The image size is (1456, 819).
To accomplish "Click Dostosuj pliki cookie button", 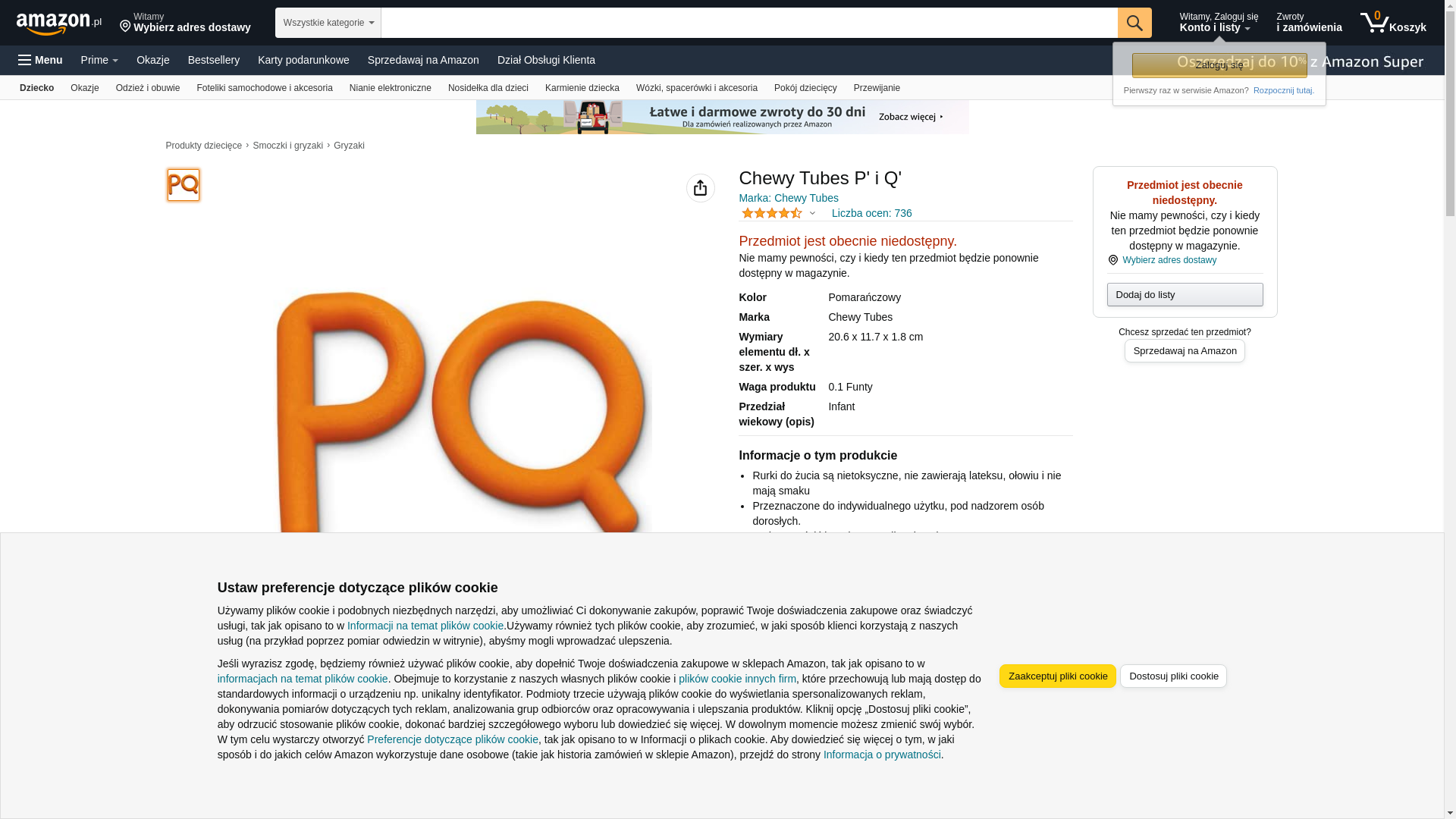I will [x=1173, y=676].
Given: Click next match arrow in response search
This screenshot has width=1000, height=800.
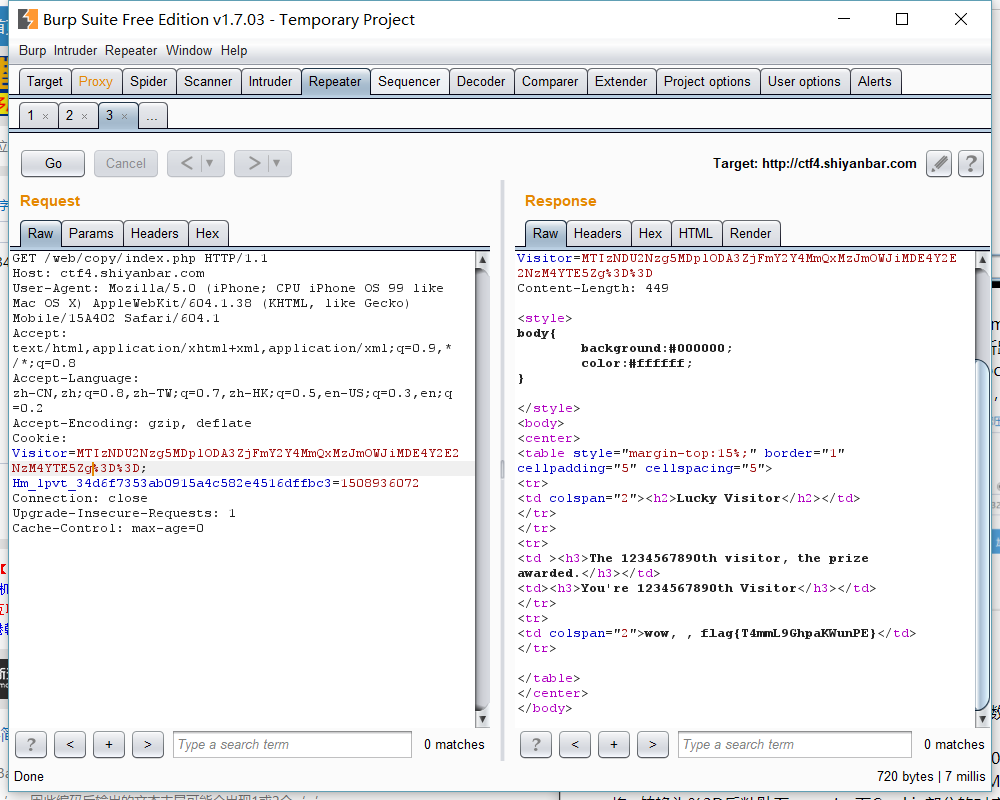Looking at the screenshot, I should [652, 744].
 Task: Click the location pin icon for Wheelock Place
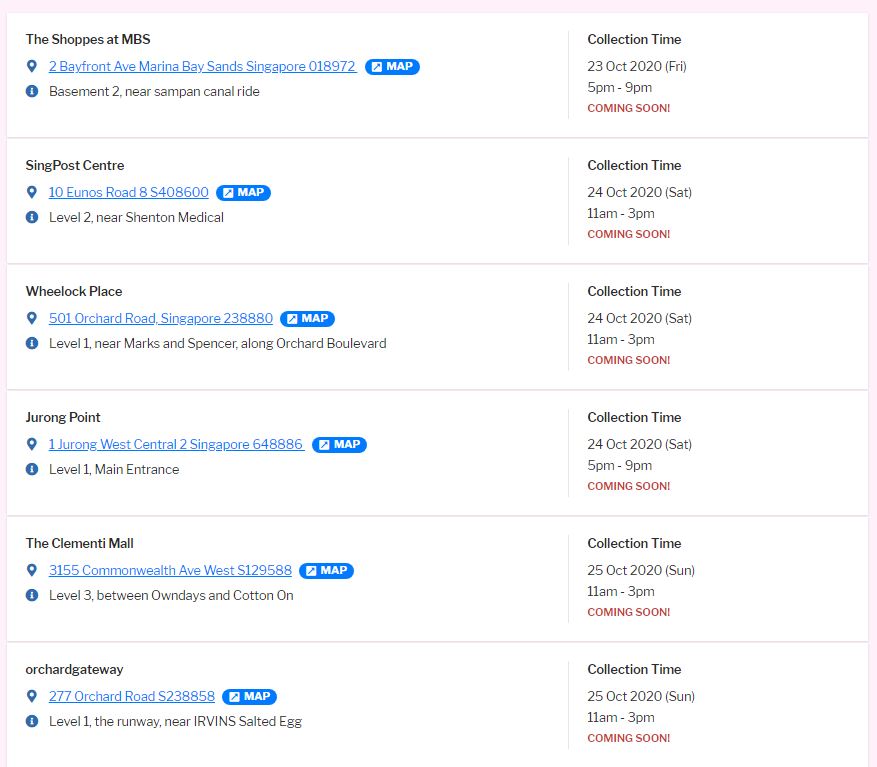pyautogui.click(x=32, y=318)
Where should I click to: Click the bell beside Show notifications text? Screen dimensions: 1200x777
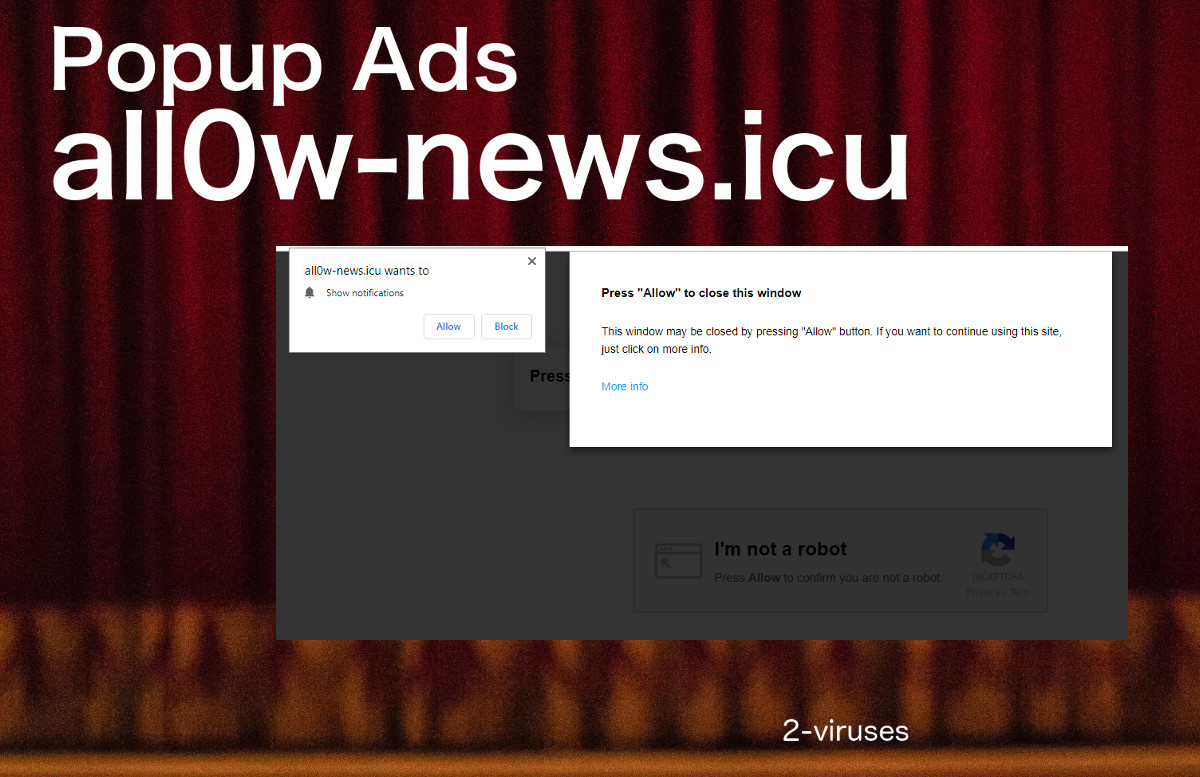pos(310,292)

## Exercise
Write out again, exactly, each line from the one with "This screenshot has width=1000, height=800." to the end of the entries. No pictures go in.

## Answer
This screenshot has width=1000, height=800.
Looking at the screenshot, I should [652, 744].
 Task: Click the location pin icon for Wheelock Place
pyautogui.click(x=32, y=318)
Where should I click to: Click the bell beside Show notifications text? Screen dimensions: 1200x777
pos(310,292)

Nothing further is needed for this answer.